The current study provides a picture of the clinical presentation of ARDS patients with no risk factor identified and shows that these patients have a different clinical phenotype than others. Indeed, we not only observed differences regarding patients age and comorbidities, but also regarding the severity of ARDS and of associated organ failures, patients with no risk factor being less severe than others. Of note, such phenotype differences between patients without and with ARDS risk factors match those observed between patients with non-DAD vs. DAD ARDS, as recently shown in lung biopsy series [3, 16,17,18]. This observation corroborates the hypothesis that ARDS with no risk factor might be associated with a greater proportion of non-DAD lung histologies (sometimes termed “ARDS mimickers” [7, 13, 20]) than ARDS with one or more identified risk factors. However, we could not confirm this hypothesis due to the limited number of histological examinations performed in our study. In fact, the rate of open lung biopsy performed was strikingly low (n = 11/2813 in total, 0.4% of the whole cohort), illustrating that this procedure is exceptionally performed in ARDS patients. Yet, previous studies suggested that open lung biopsy, when performed in carefully selected patients, might not only allow for distinguishing patients with DAD and non-DAD ARDS, as discussed above, but have also been reported to allow for diagnoses to be made in 84% of cases and to alter management in 73% [21]. Thus, we believe that in patients with persisting ARDS, when a comprehensive diagnostic work-up has been performed, including—but not limited to—bronchoscopy with BAL fluid examination with extended microbiological and cytological analyses, CT scan examination, and immunological tests, and when no definite diagnosis has been retained, there might be room for open lung biopsy [12]. Of note, studies aiming at assessing the performances of a diagnostic work-up/algorithm in ARDS patients have, to the best of our knowledge, never been performed and would certainly be welcome.

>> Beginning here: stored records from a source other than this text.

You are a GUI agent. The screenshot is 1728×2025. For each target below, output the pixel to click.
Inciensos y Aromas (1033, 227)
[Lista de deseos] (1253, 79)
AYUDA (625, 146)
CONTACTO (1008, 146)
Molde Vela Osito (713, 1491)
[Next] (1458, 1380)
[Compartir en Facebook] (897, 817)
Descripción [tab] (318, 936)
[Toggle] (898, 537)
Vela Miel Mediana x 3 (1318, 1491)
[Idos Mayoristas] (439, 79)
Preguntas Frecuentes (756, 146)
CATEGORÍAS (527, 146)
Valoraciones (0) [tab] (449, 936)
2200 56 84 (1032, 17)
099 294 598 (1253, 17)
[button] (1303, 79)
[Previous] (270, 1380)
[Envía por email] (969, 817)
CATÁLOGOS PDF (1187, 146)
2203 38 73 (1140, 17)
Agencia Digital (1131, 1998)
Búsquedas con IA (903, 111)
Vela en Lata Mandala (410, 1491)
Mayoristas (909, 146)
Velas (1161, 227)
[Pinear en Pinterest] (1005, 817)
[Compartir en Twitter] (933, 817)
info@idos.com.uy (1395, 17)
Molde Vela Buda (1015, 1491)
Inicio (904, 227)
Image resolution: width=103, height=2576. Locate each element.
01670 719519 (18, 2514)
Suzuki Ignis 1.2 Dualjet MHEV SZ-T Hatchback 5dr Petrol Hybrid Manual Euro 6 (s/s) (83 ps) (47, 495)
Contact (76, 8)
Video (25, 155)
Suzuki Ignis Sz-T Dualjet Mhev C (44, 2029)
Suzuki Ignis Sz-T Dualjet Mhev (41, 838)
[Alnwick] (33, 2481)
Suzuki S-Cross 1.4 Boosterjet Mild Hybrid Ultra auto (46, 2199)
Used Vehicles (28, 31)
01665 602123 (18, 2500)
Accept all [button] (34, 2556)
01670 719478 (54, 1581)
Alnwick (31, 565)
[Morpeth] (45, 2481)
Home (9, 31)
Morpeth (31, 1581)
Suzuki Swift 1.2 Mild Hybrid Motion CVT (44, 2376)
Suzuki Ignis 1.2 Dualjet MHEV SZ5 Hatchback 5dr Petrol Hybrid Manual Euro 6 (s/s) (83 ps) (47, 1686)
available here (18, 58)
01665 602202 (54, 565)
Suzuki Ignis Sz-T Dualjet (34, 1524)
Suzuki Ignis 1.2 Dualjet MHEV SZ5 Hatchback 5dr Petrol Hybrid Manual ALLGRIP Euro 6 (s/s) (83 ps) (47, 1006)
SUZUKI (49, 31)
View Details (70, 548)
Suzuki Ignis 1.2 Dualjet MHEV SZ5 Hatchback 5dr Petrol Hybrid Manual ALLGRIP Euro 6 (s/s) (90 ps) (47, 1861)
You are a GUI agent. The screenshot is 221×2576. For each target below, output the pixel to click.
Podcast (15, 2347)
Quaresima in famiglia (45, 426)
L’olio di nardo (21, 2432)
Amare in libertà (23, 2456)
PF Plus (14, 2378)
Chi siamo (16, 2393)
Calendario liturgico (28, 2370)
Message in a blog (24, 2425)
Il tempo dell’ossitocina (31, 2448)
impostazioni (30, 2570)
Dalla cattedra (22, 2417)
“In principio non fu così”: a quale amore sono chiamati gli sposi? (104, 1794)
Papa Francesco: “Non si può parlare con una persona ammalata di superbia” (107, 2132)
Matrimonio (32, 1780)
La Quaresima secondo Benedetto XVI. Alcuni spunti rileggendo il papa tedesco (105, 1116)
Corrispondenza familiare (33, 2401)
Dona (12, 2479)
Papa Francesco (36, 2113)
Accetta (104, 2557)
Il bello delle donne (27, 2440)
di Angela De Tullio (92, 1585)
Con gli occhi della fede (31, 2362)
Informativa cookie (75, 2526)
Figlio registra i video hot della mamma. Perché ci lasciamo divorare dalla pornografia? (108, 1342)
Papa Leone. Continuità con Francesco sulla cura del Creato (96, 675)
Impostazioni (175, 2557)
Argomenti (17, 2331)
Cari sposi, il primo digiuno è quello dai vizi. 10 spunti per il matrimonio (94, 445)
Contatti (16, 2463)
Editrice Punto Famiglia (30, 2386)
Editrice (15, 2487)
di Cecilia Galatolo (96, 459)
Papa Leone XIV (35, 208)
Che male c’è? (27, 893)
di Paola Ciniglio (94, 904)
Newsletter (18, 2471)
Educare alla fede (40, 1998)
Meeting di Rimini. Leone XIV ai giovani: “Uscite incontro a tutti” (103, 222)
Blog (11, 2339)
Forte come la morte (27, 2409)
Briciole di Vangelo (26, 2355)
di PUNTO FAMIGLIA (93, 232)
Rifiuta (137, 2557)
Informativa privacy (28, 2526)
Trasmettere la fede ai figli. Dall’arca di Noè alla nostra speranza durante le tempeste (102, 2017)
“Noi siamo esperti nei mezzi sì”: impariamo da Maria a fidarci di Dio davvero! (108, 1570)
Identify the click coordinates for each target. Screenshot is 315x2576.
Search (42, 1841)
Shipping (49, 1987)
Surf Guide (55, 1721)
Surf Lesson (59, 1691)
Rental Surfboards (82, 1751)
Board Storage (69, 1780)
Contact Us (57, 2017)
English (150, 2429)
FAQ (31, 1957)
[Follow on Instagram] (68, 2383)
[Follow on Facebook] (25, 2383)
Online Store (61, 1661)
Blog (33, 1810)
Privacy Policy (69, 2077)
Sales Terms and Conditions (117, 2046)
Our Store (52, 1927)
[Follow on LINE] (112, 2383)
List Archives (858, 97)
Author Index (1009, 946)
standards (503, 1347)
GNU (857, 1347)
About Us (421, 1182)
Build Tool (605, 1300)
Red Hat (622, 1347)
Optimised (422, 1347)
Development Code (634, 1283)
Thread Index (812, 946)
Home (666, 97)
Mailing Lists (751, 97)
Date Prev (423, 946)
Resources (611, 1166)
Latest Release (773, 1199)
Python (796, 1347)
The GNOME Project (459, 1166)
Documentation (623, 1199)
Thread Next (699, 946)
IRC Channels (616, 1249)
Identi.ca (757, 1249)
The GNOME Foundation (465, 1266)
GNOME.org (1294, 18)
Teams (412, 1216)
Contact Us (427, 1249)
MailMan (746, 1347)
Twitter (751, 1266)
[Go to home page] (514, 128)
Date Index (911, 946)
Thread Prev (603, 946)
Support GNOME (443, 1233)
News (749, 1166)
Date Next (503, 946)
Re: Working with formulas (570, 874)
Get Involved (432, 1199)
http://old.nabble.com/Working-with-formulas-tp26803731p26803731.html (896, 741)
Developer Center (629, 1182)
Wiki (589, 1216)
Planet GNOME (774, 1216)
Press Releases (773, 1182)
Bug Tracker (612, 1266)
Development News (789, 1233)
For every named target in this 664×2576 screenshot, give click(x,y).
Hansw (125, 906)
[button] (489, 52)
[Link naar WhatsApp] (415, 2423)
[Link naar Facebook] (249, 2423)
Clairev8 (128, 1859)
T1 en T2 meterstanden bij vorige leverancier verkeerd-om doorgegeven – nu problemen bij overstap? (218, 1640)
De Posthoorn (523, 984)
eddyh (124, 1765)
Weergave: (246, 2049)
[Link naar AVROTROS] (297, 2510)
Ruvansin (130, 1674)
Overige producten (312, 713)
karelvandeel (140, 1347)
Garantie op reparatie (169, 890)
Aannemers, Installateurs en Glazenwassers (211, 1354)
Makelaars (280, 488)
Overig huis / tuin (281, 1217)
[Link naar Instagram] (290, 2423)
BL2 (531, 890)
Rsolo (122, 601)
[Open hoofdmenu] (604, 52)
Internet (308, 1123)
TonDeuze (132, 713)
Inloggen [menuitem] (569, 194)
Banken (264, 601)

In the current study, patients with no ARDS risk factor identified had a lower ICU mortality but no statistically different hospital mortality, as compared with others. A propensity score-matched analysis further confirmed the lack of significant differences both in ICU and hospital mortality between patients with and without ARDS risk factors, suggesting that the ICU mortality difference observed in the whole cohort was likely related to associated factors rather than to the lack of ARDS risk factor identification per se. Such results contrast with a previous study [7], in which we had reported a significant relationship between the lack of ARDS risk factor and mortality. Several factors might account for these conflicting results including differences in case mix and in patients’ management, particularly regarding the diagnostic work-up performed and the administration of corticosteroids in patients having no risk factor identified. We can only speculate on whether a more extensive work-up could have provided more diagnosis responding to specific therapies [10, 22, 23]. Indeed, the lack of specific procedures in most patients of the no risk factor group (e.g., BAL, lung biopsy) suggests that other diagnoses may have been missed. A special effort should be made in the future to target this group through guidelines and recommendations.
Our study has the following limitations: First, the current study is an ancillary study of a large prospective, international, multicenter study [8], and was thus not specifically designed for studying the subgroup of ARDS patients with no risk factor. However, the current study had been designed and approved before the enrollment period began and a dedicated section of the online case report form had been elaborated a priori for the prospective collection of data pertaining to ARDS with no risk factor; Second, although this study was performed in 459 ICUs worldwide, selection bias related to participating centers might have occurred, thereby limiting the generalizability of the findings; Third, we lacked access to the source data, implying that patients with ARDS might have been missed and that risk factors for ARDS might have been omitted, and thus some patients misclassified.